The SFIE model required multiple input discharge trains to detect the fluctuations of the PSTHs. Here the responses of a single AVCN neuron to 50 stimulus repetitions were used as the multiple inputs to provide one repetition of the model discharge count. The variance of the model discharge count was added based on the variance of the input (i.e., the variance over the mean of the model discharge count was set equal to the variance over the mean of the input discharge count). The model detection threshold was the lowest tone level that had d′ ≥ 1. Note that a decrease of model rate was used in the calculation of d′.

MODELING RESULTS

Figure 8D shows the responses of a model cell that received input from the chopper unit shown in Fig. 4 (replotted in Fig. 8C). For noise alone, the model neuron received excitatory inputs that fluctuated with time (Fig. 8C, top). Although the strength of the inhibitory inputs was as strong as that of the excitatory inputs, the membrane potential still reached the discharge threshold frequently. Therefore the model showed sustained activity to noise alone or when a low-level tone was added to the noise. However, when a high-level tone was added to the noise, the model received fewer fluctuating excitatory inputs from the chopper unit (Fig. 8C, middle and bottom). Meanwhile, the inhibitory inputs were more constant and thus more effective in preventing the membrane potential from depolarizing. The model thus yielded mainly subthreshold activity and low discharge rates in response to high-level tone-in-noise stimuli, and a significant decrease in the model rate indicated the presence of a tone.

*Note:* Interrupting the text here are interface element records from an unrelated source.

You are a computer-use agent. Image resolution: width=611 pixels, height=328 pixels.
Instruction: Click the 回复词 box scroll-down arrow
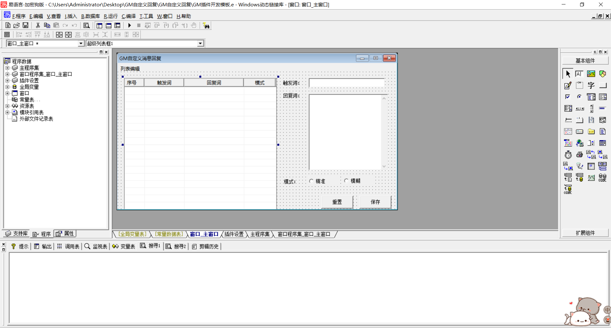(x=384, y=166)
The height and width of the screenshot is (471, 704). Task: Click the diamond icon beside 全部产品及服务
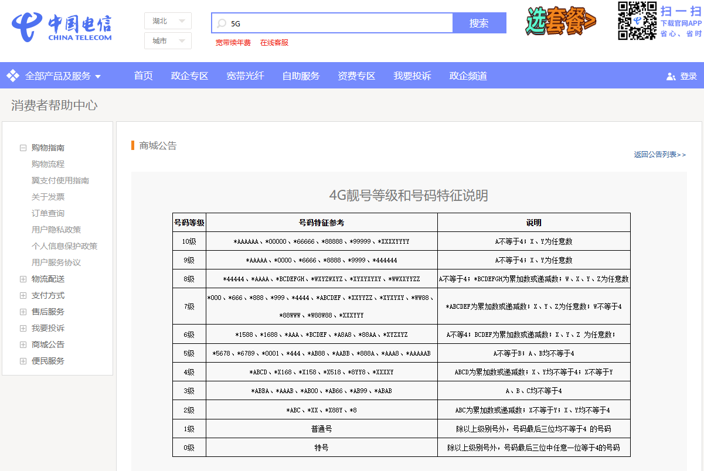click(x=13, y=76)
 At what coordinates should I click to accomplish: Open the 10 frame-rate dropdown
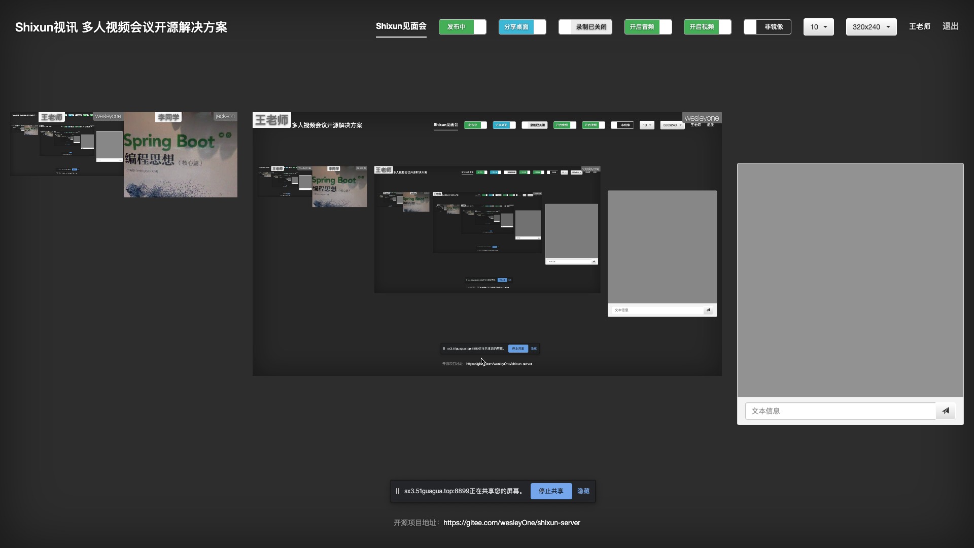coord(818,27)

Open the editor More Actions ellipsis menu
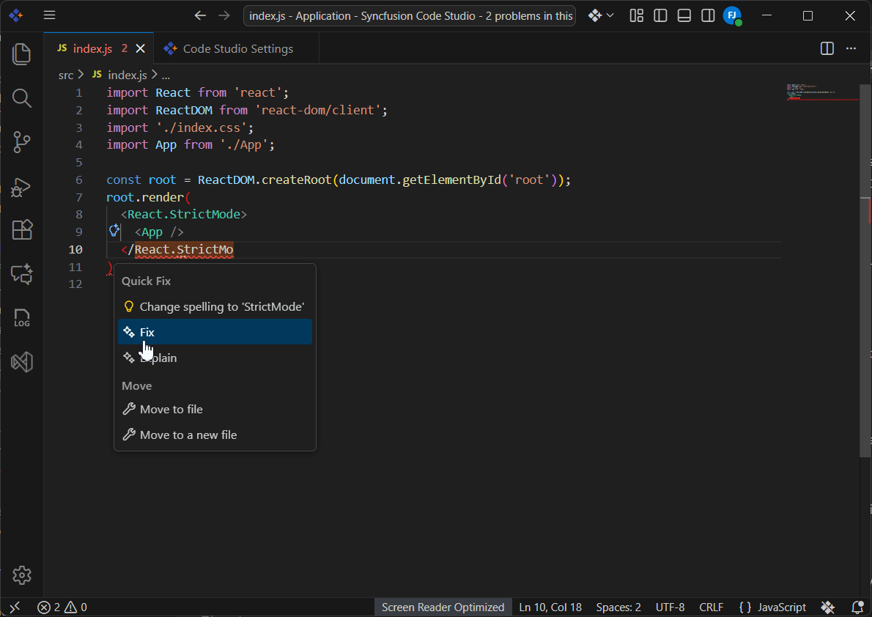pos(851,48)
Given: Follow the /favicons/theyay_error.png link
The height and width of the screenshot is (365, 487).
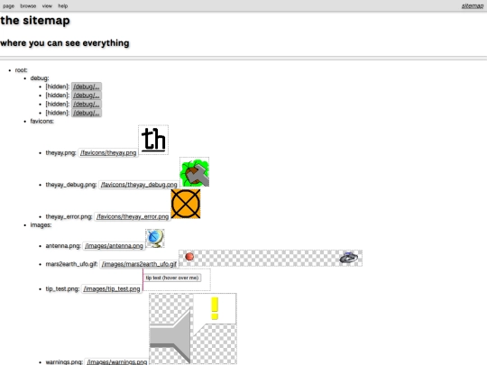Looking at the screenshot, I should coord(133,216).
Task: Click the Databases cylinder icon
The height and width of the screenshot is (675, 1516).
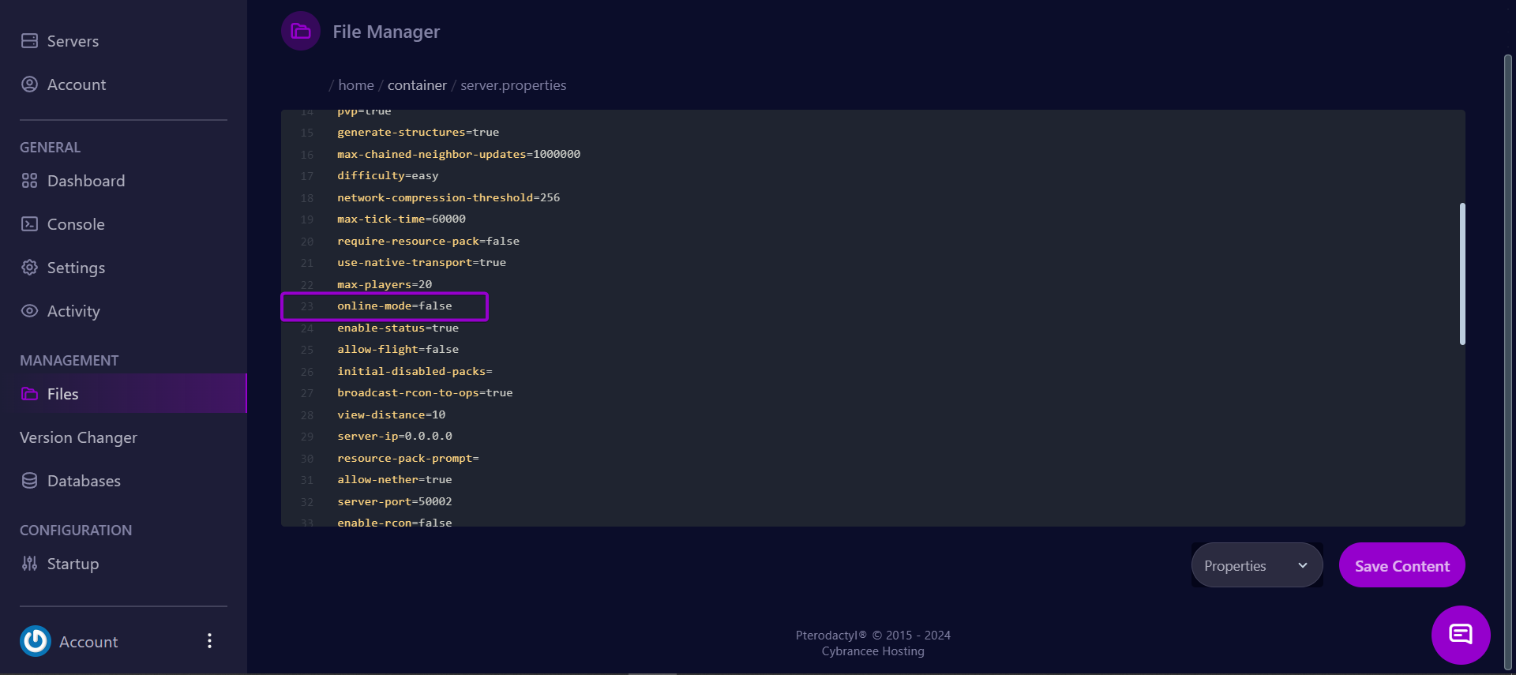Action: coord(29,481)

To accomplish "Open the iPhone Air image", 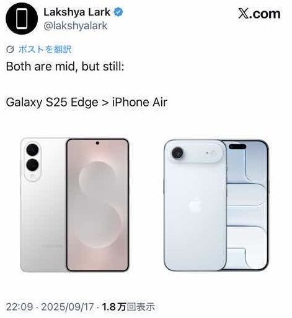I will (216, 205).
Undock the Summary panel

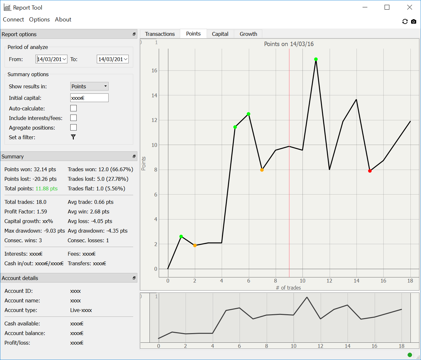[x=134, y=156]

Figures 2I5I show the rate-level function of the SFIE model with the discharge times of the four representative neurons as inputs. The first two neurons (Figs. 2I and 3I) had monotonically decreasing model rates with increasing tone level. The third neuron (Fig. 4I) had a clear trend of decreased model rate, although there was a dip at 20 dB SPL (the detection threshold of this neuron was defined as 50 dB SPL). The model discharge rate with inputs from the fourth neuron (Fig. 5I) was noisier. Note that only responses from 30 trials were obtained for the neuron in Fig. 5, whereas 50 trials were obtained for the other three representative neurons.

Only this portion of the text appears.